If your symptoms are severe, chronic pain and associated problems from fibromyalgia can be disabling. The symptoms can be so disabling that they keep you from working.
Insurance companies, however, often try to claim that they don't have to pay out on disability policies because of a lack of objective evidence of disabling conditions.
In this post, we will use a Q & A format to update you on how diagnostic criteria for fibromyalgia have evolved. Newer criteria have improved doctors' ability to identify fibromyalgia. These new criteria make insurance companies' refusal to pay out on disability policies even more unjust.
What is fibromyalgia exactly?
Fibromyalgia is a chronic pain disorder that is also often accompanied by fatigue, sleep problems and other issues.
The term "fibromyalgia" is a bit of a misnomer because the condition does not relate directly to fibrous tissue. Rather, it involves substantial disruptions in how the brain processes signals of pain.
But fibromyalgia is not merely in a patient's head. It is a real and potentially disabling condition for which there is currently no cure.
How many people does it affect?
Worldwide, fibromyalgia affects an estimated 210 million people. In the U.S., approximately 3 percent of the population suffers from the condition. This is about 10 million people.
Is it true that women are affected more often than men?
Yes. About 80 percent of the people affected by fibromyalgia are women. It is often appears in middle age.
Why is it sometimes difficult to diagnose fibromyalgia?
Doctors don't know what causes fibromyalgia. There may be no triggering event, such as physical trauma or psychological stress. Increasingly, researchers are viewing fibromyalgia as an autoimmune disease.
The doctors who deal with this specialty are called rheumatologists.
"Rheumatology" comes from a Greek word meaning "to flow." It refers to pain or inflammation affecting muscles or joints, as well as fibrous tissues.

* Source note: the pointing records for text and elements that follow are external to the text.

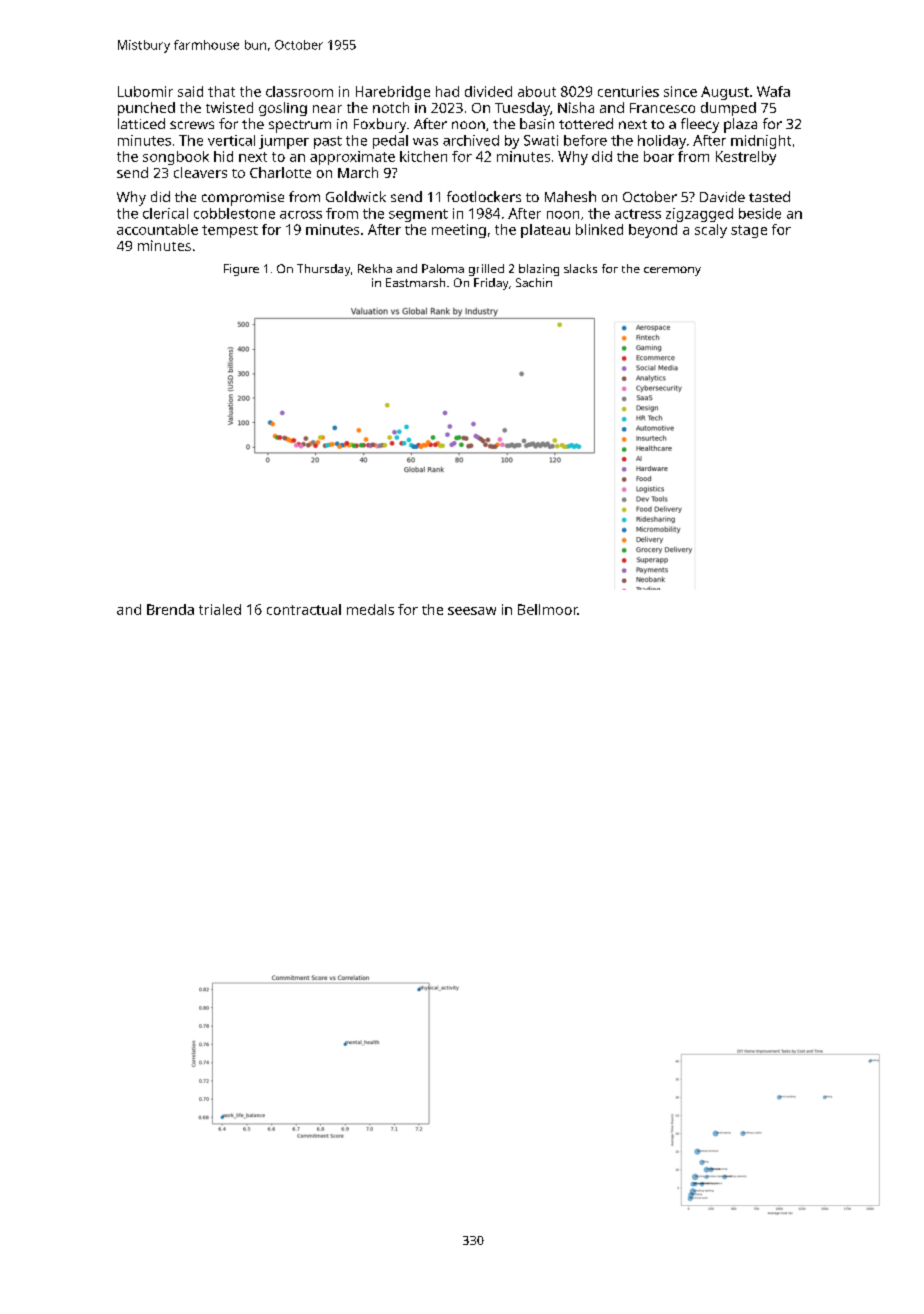  Describe the element at coordinates (141, 123) in the screenshot. I see `latticed` at that location.
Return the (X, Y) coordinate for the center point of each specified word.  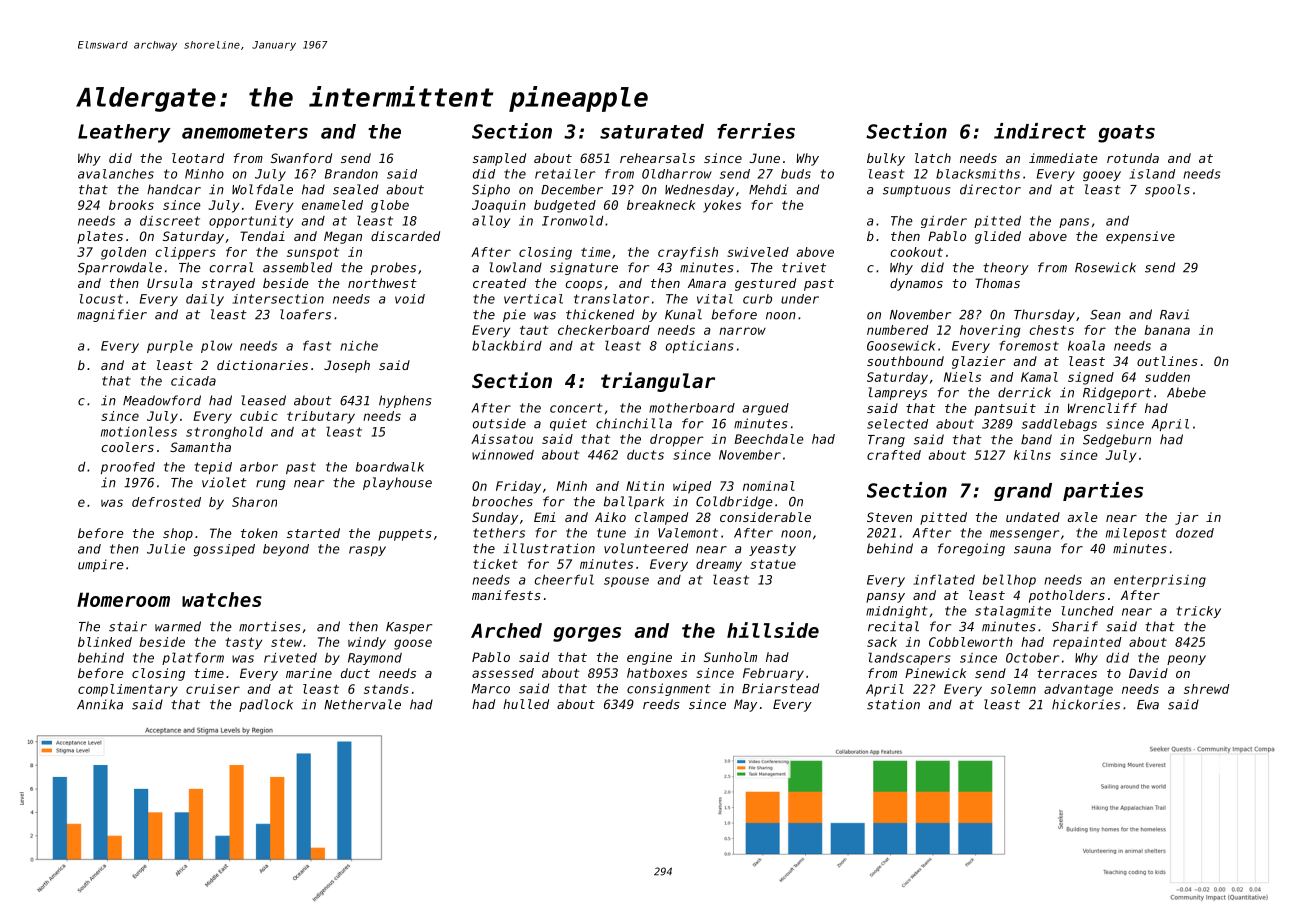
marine (309, 673)
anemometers (245, 132)
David (1148, 673)
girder (944, 222)
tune (611, 533)
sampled (499, 159)
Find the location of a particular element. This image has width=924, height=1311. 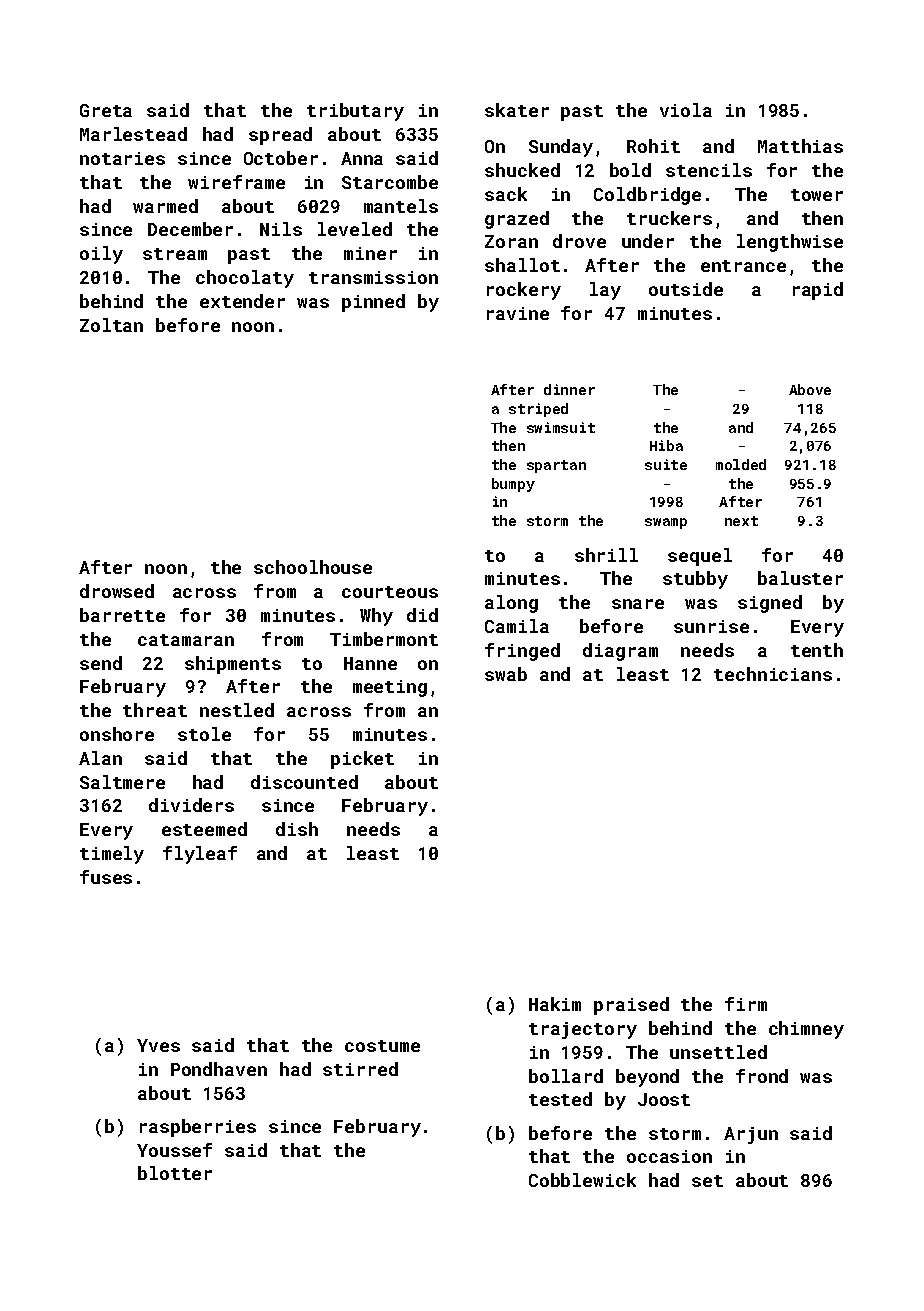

When did doctors first use guidelines for diagnosing fibromyalgia?
The American College of Rheumatology (ACR) originally issued diagnostic criteria for fibromyalgia in 1990. These criteria looked to quantify the number of designated "tender points" in the body that were affected over a certain amount of time.
More specifically, the 1990 criteria divided the body into four quadrants. They then tracked how many of 18 "designated tender points" were affected by pain for a minimum duration of three months when a certain amount of pressure was applied. The amount of pressure was 4 kg per cubic centimeters.
If there was pain in all four quadrants in at least 11 tender points for at least three months, the diagnosis was fibromyalgia.
What are the diagnostic criteria now?
In 2010, the ACR recommended new diagnostic criteria for fibromyalgia. The proposal was to replace the 1990 criteria with a more multi-faceted approach that included not only looking at the number of painful regions in the body, but also looked at important related factors including fatigue, sleep disturbance and cognitive symptoms.
The new criteria are still highly quantitative. But they include other symptoms besides widespread pain in designated points.
Will does the future hold?
As research continues, diagnostic criteria for fibromyalgia will continue to evolve and so will treatment options. There is plenty of reason to hope for better diagnosis and treatment.
In the meantime, however, it is important to recognize that fibromyalgia isn't merely a subjective problem about pain perception. It's a common condition with detailed diagnostic criteria. If you have been denied coverage under your disability policy, it makes sense to discuss your legal options with a skilled attorney.